養護教諭・栄養教諭の育成 養成や研修での基準が論点に

 これからの時代に対応した養護教諭と栄養教諭の課題について検討している文科省の「養護教諭及び栄養教諭の資質能力の向上に関する調査研究協力者会議」は6月13日、第2回会合をオンラインで開き、委員間で意見交換を行った。議論を通じて、養護教諭・栄養教諭の育成を巡って、養成・採用・研修のどの段階で、どういった基準に基づいて資質・能力を伸ばしていくべきかが、論点として浮かび上がってきた。

養護教諭と栄養教諭に求められる役割などを話し合った調査研究協議会の第2回会合(YouTubeで取材)
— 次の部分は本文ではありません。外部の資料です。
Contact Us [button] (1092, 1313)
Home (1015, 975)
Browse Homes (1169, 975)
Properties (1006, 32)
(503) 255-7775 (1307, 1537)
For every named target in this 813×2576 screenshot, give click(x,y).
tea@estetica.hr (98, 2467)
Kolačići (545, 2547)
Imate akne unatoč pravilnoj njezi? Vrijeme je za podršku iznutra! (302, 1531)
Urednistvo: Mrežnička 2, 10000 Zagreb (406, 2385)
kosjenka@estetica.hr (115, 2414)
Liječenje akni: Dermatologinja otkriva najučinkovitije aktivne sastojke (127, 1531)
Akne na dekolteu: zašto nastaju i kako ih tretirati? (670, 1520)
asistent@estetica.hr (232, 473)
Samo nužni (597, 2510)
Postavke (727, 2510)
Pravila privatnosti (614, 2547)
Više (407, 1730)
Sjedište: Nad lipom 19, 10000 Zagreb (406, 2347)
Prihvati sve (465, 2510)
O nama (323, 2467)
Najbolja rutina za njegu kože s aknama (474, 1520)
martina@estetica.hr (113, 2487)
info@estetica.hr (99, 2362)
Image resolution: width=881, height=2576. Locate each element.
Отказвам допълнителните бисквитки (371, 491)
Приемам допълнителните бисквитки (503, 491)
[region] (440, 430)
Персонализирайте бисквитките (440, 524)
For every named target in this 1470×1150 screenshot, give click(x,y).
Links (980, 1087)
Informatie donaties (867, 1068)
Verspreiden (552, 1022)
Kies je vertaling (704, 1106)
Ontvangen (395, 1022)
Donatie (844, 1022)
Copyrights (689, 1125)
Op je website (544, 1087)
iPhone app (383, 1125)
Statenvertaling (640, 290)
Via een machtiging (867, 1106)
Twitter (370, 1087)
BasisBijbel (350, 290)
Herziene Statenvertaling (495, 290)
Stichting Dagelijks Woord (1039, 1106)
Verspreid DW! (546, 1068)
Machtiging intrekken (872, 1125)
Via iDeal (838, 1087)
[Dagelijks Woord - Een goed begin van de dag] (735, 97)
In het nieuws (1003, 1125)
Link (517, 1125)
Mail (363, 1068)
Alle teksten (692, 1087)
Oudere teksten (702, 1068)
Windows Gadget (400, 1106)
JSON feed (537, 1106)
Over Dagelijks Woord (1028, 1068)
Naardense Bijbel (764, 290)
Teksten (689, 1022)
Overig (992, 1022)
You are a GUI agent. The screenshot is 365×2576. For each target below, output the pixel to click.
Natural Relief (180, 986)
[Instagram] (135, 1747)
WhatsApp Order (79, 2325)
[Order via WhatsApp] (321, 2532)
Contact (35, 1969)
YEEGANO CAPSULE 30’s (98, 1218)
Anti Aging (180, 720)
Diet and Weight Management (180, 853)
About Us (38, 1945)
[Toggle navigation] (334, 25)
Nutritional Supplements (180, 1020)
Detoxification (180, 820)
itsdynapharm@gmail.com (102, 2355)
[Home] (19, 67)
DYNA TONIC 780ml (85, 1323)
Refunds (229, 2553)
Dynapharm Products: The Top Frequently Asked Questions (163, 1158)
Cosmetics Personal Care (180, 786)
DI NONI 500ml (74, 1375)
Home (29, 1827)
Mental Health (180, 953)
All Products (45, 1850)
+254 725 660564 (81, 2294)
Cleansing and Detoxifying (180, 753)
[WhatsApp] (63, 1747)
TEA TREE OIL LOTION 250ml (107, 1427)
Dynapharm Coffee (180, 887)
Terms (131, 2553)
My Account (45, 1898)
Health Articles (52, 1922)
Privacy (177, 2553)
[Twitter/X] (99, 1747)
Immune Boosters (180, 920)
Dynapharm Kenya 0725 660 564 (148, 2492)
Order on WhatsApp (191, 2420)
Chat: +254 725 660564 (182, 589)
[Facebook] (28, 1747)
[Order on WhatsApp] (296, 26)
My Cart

 この日の会合では、前回会合で出た意見を踏まえて、4人の委員による報告が行われた後に、養護教諭・栄養教諭に求められる役割、教員養成・採用・研修、環境整備などの観点から検討が行われた。

 学校現場の視点で報告を行った、全国養護教諭連絡協議会会長の小林幸恵群馬県伊勢崎市立宮郷小学校養護教諭は、養護教諭に期待される役割としてコーディネーターの重要性を挙げつつ、「コーディネーターの役割を果たすには子どもの健康課題を見極めることが重要で、養護教諭は日々努力しているが、今後さらに医学的情報や現代的健康課題などについて最新の知見を学ぶ機会を充実させることが課題と考えている。養護教諭は子どもや保護者の心情、不安や課題に寄り添いながら、教職員や関係者とのコーディネートに取り組み、支援を継続しているが、時間の問題や業務の多忙化が課題となってきている」と、養護教諭の負担軽減の必要性を指摘した。

 また、埼玉県における養護教諭の育成指標の作成事例を紹介した日本養護教諭関係団体連絡会会長の三木とみ子女子栄養大学名誉教授は、一般の教諭と同じように、養護教諭の教員養成課程でもコアカリキュラム(コアカリ)を作成し、質の確保を図るべきだと強調。関連して、その後のディスカッションでも、鈴木志保子神奈川県立保健福祉大学栄養学科長が、給食管理業務や児童生徒の栄養管理業務、食育の授業など、栄養教諭が担うべき業務の範囲が地域によってばらつきがあることから、ある程度標準化すべきだと指摘した。

 一方で、貞廣斎子千葉大学教育学部教授は「コアカリによって教員養成課程を厳格化、規格化するよりも、入口の多様性をプラスに捉えて研修をしっかりやっていく方がいいのではないか。コアカリよりも育成指標をしっかり作って、個人の成長のプロセスをしっかり見ていく方がいい。例えば、コーディネートは養成段階で学ぶのは難しく、現場に出て経験に根差したところの学びが重要になるのではないか」と述べるなど、教員養成・採用・研修の各段階でどこまでの指標や基準を求めていくかが、今後議論すべき課題として浮上した。